Als wir wieder hinschauten, waren keine Gestalten mehr zu sehen und auch keine Schwärme.

Wir gingen die Rampe hinunter, immer tiefer in die Höhle.

Wir hatten mit zwanzig Thermitkapseln angefangen. Jetzt hatten wir noch sechzehn, und wir waren erst ein kurzes Stück die Rampe hinunter, die in den großen Raum am Ende führte. Mae ging jetzt sehr schnell - ich hatte Mühe, mit ihr Schritt zu halten -, aber ihre Instinkte waren gut. Die wenigen Schwärme, die vor uns auftauchten, wichen rasch zurück.

Wir scheuchten sie vor uns her in den unteren Raum.

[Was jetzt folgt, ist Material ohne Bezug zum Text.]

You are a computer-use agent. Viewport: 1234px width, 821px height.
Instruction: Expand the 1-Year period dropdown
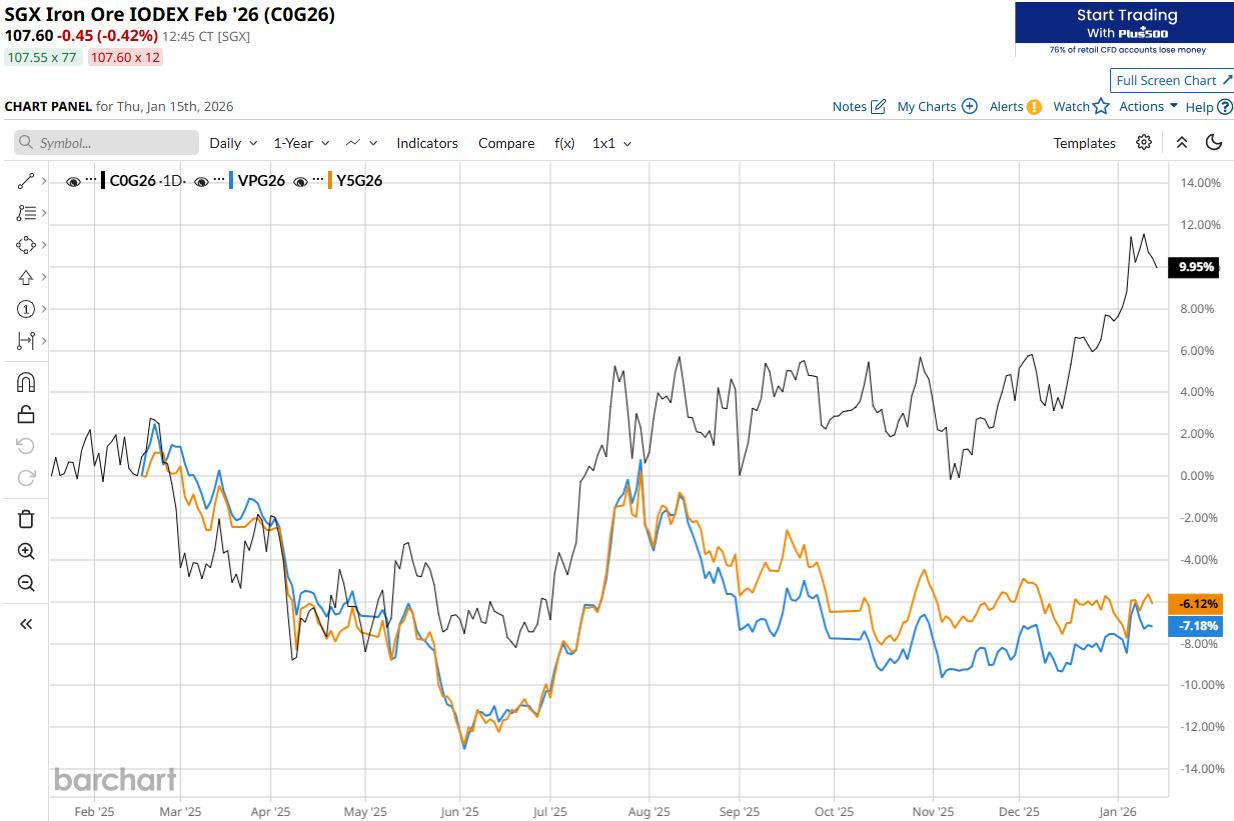(x=303, y=143)
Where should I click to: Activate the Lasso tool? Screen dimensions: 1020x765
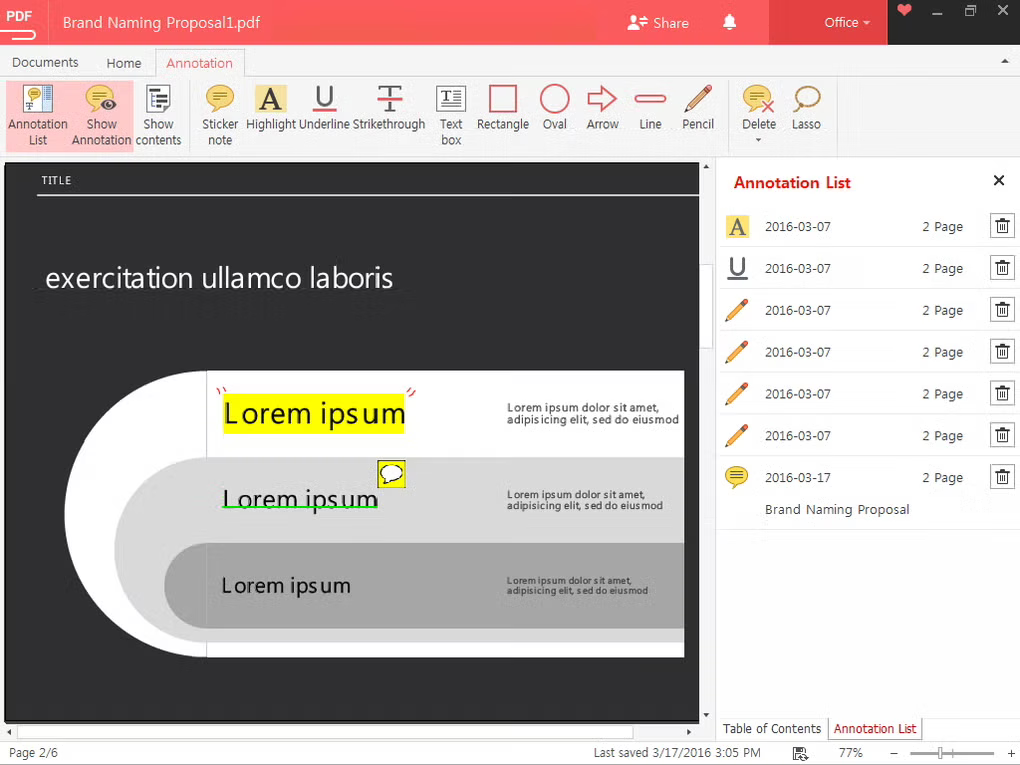click(806, 107)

Mae sagte: »Bobby, wo bleibst du?«

Das Headset knisterte. »... bin - jetzt ...«

»Bobby, komm endlich, verdammt.«

Doch die ganze Zeit drangen wir immer tiefer in die Höhle ein, und bald hörten wir nur noch statisches Rauschen. Hier unten hing Staub in der Luft, der die Infrarotstrahlen diffus machte. Die Wände und den Boden unmittelbar vor uns konnten wir deutlich sehen, aber dahinter war es stockfinster. Die Dunkelheit und das eingeschränkte Gesichtsfeld waren beängstigend. Um zu wissen, was rechts und links von mir war, drehte ich ständig den Kopf und schwenkte den Lichtstrahl hin und her. Ich hatte jetzt wieder den Fäulnisgeruch in der Nase, scharf und widerlich.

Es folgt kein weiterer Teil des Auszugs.